What is needed: Copy out the records below verbatim, from the line containing "Describe the element at coordinates (1182, 1060)" through the line containing "pyautogui.click(x=865, y=424)", with both of those lines included.
==============================
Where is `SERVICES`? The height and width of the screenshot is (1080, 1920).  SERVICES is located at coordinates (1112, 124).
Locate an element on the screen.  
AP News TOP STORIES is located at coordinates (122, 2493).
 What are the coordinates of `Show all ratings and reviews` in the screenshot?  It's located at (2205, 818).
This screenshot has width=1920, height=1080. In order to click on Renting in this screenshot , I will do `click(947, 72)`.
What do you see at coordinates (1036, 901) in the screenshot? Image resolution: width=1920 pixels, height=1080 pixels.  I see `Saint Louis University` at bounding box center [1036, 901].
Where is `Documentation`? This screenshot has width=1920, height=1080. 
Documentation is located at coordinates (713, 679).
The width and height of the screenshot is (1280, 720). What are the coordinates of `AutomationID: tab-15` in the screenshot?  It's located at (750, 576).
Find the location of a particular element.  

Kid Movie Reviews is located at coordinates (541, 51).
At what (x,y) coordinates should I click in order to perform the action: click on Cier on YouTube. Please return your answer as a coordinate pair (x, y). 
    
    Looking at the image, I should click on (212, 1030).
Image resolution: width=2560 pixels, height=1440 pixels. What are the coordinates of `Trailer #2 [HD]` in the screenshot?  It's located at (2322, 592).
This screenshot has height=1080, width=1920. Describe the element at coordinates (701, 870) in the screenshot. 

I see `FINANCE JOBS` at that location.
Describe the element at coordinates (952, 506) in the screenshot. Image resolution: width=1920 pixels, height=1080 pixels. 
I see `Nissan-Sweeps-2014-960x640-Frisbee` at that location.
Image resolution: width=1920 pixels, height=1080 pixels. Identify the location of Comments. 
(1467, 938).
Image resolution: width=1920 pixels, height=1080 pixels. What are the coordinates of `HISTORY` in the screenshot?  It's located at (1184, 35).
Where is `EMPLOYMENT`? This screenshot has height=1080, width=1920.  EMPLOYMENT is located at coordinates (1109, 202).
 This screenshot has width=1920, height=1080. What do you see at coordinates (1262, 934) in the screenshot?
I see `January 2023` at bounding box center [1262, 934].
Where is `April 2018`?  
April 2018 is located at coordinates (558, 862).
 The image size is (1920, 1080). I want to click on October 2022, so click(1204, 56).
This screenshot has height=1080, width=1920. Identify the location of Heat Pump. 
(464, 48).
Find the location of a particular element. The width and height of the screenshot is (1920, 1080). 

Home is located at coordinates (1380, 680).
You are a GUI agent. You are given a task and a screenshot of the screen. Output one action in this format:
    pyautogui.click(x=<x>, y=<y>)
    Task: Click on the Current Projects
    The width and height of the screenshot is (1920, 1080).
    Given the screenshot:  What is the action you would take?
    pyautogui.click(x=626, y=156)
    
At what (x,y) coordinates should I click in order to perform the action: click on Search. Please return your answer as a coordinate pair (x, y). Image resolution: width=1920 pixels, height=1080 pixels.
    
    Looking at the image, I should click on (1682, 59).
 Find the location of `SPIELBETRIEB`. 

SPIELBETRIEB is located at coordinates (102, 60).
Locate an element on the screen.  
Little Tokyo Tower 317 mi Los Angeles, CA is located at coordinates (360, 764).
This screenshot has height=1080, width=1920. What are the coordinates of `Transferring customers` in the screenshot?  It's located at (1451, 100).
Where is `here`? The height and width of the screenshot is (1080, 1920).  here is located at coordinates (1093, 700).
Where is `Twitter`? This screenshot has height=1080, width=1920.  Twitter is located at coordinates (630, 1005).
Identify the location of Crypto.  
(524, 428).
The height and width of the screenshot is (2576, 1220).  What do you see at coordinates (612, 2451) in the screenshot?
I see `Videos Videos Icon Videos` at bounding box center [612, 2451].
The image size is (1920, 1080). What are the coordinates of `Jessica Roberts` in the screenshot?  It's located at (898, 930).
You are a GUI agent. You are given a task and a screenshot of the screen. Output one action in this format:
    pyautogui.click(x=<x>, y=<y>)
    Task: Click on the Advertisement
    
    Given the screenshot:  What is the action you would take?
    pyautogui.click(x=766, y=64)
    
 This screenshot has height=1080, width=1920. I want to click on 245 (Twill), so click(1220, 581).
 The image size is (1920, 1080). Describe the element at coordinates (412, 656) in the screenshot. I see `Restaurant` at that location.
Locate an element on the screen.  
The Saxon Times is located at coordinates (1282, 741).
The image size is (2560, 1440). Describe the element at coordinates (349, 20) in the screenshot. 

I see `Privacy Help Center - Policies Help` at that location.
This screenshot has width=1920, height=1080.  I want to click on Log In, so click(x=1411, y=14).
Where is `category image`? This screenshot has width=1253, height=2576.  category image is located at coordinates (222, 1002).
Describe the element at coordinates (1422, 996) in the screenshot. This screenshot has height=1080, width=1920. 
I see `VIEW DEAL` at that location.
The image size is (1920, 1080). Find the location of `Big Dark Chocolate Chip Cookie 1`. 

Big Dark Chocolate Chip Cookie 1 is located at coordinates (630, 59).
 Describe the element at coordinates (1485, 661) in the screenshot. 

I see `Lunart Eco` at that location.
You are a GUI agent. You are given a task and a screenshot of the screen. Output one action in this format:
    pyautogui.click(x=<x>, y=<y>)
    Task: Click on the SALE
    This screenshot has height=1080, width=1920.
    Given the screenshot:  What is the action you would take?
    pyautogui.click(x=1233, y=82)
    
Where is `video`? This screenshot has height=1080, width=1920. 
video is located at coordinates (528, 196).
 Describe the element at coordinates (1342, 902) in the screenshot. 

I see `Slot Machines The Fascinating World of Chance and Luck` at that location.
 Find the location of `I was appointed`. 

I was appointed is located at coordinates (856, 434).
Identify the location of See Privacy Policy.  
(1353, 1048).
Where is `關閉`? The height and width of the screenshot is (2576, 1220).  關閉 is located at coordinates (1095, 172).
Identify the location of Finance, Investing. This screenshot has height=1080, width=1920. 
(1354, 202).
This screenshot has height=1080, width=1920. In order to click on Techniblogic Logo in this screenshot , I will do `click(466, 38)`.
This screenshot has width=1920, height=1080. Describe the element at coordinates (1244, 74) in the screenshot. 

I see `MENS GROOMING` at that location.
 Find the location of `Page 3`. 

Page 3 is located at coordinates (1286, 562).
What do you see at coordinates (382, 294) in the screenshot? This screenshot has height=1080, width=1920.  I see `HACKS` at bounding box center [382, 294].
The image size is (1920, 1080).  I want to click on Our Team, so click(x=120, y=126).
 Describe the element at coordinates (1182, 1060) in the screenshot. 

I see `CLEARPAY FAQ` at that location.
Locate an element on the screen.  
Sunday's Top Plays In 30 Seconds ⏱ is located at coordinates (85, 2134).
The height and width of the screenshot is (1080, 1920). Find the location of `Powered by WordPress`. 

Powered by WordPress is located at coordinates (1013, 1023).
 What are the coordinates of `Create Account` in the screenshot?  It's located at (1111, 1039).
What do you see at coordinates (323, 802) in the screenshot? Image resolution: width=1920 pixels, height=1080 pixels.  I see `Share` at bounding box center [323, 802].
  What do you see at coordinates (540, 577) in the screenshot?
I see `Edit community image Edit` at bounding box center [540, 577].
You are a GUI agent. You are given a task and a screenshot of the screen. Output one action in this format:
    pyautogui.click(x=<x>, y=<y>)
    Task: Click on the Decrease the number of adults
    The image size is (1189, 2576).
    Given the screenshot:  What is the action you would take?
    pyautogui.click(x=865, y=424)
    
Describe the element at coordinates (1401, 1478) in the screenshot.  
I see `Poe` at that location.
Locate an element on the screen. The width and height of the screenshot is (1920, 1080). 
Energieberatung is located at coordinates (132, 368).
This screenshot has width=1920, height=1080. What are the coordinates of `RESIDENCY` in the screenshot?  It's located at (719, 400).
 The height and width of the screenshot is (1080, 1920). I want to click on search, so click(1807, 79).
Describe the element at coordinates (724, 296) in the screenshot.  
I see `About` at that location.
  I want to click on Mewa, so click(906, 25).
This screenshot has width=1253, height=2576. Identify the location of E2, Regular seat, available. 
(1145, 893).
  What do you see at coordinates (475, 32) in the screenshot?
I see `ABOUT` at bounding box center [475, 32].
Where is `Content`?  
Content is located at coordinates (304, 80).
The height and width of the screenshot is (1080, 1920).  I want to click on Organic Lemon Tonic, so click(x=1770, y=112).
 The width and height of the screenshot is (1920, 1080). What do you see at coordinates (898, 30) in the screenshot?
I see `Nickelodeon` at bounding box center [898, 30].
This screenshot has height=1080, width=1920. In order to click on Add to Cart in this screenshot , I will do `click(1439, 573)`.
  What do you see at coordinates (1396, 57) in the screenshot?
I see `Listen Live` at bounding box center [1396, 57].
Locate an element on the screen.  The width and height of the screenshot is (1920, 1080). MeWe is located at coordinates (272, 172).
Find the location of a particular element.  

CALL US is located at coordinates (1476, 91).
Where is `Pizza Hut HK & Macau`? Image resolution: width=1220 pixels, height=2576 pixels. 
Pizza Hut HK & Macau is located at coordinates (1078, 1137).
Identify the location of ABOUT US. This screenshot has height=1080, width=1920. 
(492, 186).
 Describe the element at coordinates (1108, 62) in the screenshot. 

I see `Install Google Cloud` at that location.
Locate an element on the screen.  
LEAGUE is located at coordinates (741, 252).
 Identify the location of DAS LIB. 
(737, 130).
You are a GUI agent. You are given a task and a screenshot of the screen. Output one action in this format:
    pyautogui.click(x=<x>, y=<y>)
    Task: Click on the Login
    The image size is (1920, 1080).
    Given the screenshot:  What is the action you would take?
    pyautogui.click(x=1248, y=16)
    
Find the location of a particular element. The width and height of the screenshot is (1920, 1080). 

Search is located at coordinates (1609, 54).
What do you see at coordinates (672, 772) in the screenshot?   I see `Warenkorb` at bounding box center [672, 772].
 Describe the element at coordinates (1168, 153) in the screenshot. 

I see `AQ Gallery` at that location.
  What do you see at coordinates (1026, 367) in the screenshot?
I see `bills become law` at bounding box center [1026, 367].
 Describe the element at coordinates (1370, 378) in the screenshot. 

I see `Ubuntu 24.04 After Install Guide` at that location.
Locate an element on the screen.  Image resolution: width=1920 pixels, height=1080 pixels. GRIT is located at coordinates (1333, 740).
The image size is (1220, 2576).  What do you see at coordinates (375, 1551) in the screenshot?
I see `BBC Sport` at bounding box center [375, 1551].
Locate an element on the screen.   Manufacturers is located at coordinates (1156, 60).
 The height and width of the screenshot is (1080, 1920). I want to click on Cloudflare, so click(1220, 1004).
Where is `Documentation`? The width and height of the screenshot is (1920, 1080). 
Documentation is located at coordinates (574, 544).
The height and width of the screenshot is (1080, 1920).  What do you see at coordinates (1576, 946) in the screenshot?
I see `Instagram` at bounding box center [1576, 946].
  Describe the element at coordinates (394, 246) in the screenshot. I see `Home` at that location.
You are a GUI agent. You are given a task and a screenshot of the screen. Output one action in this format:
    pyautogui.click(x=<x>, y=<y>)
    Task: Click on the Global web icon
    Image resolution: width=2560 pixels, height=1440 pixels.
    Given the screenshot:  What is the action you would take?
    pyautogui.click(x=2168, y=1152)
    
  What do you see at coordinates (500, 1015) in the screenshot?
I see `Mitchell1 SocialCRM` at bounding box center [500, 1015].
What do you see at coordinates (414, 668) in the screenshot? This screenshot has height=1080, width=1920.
==============================
Task output:
 Describe the element at coordinates (1182, 1060) in the screenshot. 

I see `CLEARPAY FAQ` at that location.
Locate an element on the screen.  
Sunday's Top Plays In 30 Seconds ⏱ is located at coordinates (85, 2134).
The height and width of the screenshot is (1080, 1920). Find the location of `Powered by WordPress`. 

Powered by WordPress is located at coordinates (1013, 1023).
 What are the coordinates of `Create Account` in the screenshot?  It's located at (1111, 1039).
What do you see at coordinates (323, 802) in the screenshot? Image resolution: width=1920 pixels, height=1080 pixels.  I see `Share` at bounding box center [323, 802].
  What do you see at coordinates (540, 577) in the screenshot?
I see `Edit community image Edit` at bounding box center [540, 577].
You are a GUI agent. You are given a task and a screenshot of the screen. Output one action in this format:
    pyautogui.click(x=<x>, y=<y>)
    Task: Click on the Decrease the number of adults
    The image size is (1189, 2576).
    Given the screenshot:  What is the action you would take?
    pyautogui.click(x=865, y=424)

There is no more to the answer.